Sunday, December 25, 2011

A Cretaceous Christmas Feast

1/10 scale T.rex skull on antique clock
Merry Christmas, everyone, and best wishes for the New Year! This year, Cyn gave me the above-pictured T.rex skull, so displaying it on her great-grandma's antique clock seemed appropriate :-). 

I thought I would make it a "Cretaceous Christmas" this year, using foodstuffs that were around during the time of CHRONAL ENGINE (Yes, Cynthia and our guests for the evening are very indulgent and forgiving).

So, here's what I'm planning:

Brunch:

Lox and bagels with cream cheese, red onions, tomatoes, and capers.  Obviously, there is no such thing as Cretaceous cream cheese (no cows), and probably no recognizable red onions, tomatoes or capers, either, but their ancestors may have been present.  Salmon likewise wasn't around, but salmon are teleosts, which have been found in the Mesozoic.

Dinner:

Chicken and lobster in a pot. (Lobster fossils have been found in the Cretaceous, and chickens are birds and therefore dinosaurs).

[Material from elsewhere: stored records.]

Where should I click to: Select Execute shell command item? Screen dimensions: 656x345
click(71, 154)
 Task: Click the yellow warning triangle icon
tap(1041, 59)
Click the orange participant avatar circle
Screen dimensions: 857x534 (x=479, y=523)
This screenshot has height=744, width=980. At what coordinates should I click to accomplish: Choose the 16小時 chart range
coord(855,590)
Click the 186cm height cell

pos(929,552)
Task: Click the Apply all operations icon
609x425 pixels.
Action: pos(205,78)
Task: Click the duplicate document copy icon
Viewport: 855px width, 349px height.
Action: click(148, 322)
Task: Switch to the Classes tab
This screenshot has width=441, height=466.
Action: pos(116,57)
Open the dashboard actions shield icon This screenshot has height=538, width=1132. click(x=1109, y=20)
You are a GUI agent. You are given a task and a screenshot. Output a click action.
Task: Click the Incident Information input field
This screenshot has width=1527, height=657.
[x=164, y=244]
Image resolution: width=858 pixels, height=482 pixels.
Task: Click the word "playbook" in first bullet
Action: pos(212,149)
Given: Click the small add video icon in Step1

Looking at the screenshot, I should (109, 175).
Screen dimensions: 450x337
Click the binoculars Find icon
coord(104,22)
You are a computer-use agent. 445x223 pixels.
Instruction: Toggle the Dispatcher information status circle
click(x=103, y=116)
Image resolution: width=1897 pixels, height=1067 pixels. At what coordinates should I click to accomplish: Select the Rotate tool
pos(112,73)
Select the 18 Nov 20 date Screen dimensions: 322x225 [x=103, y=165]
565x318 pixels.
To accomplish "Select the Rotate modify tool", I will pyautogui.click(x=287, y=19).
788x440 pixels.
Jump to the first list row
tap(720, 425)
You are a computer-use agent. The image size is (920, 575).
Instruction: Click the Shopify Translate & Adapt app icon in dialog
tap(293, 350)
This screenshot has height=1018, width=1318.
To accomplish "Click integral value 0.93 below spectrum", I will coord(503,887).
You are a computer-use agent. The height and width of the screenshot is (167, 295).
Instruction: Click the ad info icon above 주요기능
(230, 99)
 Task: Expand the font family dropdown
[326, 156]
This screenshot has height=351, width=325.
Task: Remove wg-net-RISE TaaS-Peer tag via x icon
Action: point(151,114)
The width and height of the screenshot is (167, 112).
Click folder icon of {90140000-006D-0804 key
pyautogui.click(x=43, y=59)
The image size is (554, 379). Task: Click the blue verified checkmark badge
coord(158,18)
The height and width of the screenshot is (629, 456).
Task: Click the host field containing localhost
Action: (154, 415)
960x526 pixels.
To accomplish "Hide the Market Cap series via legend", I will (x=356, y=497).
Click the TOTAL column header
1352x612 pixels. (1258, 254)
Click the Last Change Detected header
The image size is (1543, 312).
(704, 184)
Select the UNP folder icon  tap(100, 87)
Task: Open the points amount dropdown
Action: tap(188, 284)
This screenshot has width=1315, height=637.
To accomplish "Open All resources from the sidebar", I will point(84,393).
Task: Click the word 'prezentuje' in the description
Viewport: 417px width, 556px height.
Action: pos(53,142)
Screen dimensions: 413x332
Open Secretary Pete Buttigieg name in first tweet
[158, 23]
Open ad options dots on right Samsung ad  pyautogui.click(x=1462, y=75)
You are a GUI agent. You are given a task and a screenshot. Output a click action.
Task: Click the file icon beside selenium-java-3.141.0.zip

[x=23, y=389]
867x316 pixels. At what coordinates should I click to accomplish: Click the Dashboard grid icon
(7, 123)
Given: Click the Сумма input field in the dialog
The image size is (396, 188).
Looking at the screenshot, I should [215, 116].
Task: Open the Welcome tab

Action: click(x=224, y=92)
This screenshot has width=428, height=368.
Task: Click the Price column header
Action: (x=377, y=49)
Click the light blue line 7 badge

Crab and heart of palm salad with tomatoes, onions, and pine nuts (Crabs, like lobsters, go way back. Hearts of palm can come from palmettos and other palms, which apparently were around in the Late Cretaceous. Pine nuts are from pines which, like other conifers, formed a significant part of the Mesozoic ecosystem).

Roasted corn soup. (Corn probably wasn't around in the Cretaceous, but it is a grass and some grasses have been found in the Cretaceous, although there probably weren't large meadows or grass steppes :-)).

Green bean casserole with alligator jerky garnish.  (Okay, I have no idea about when green beans evolved, but one of the key ingredients in green bean casserole is cream of mushroom soup.  And mushrooms were extant during the Cretaceous.  So were alligators.).

Cheese, apples, and grapes.  Again, no cheese and probably no apples or grapes. 

Sources:
 
Currie & Padian (ed.), Encyclopedia of Dinosaurs, Academic Press (1997), p. 426 (pines).

James O. Farlow et al., The Complete Dinosaur, Indiana University Press (1997), p. 610-11 (teleosts).

Fraiije, The Oldest In Situ Hermit Crab from the Lower Cretaceous of Speeton, UK, Paleo. 46 (1): 53-57 (2003)(crabs and lobsters).

Hibbett et al., Fossil Mushrooms from Miocene and Cretaceous Ambers and the Evolution of Homobasidiomycetes, Jour. Botany 84(78): 981-989 (1997)(mushrooms).

T.S. Kemp, The Origin and Evolution of Mammals, Oxford University Press (2005), p. 156 (tubers).

Prasad et al., Dinosaur Coprolites and the Early Evolution of Grasses and Grazers, Science, Vol. 310 (November 2005), p. 1177 (grasses).

Schwimmer, King of the Crocodylians: The Paleobiology of Deinosuchus, Indiana University Press (2002)(alligators).

Vega et al., Fossil Crabs (Crustacea: Decapoda) from the Late Cretaceous Cardena Formation, East-Central Mexico, J. Paleont. 69-2 (1995), pp. 340-350 (crabs).

David B. Weishampel et al., The Dinosauria, University of California Press (2d Ed. 2004), p. 220 (birds are dinosaurs).

Wing et al., Implications of an Exceptional Fossil Flora for Late Cretaceous Vegetation, Nature 363: 342-344 (1993)(palmetto or cabbage palm).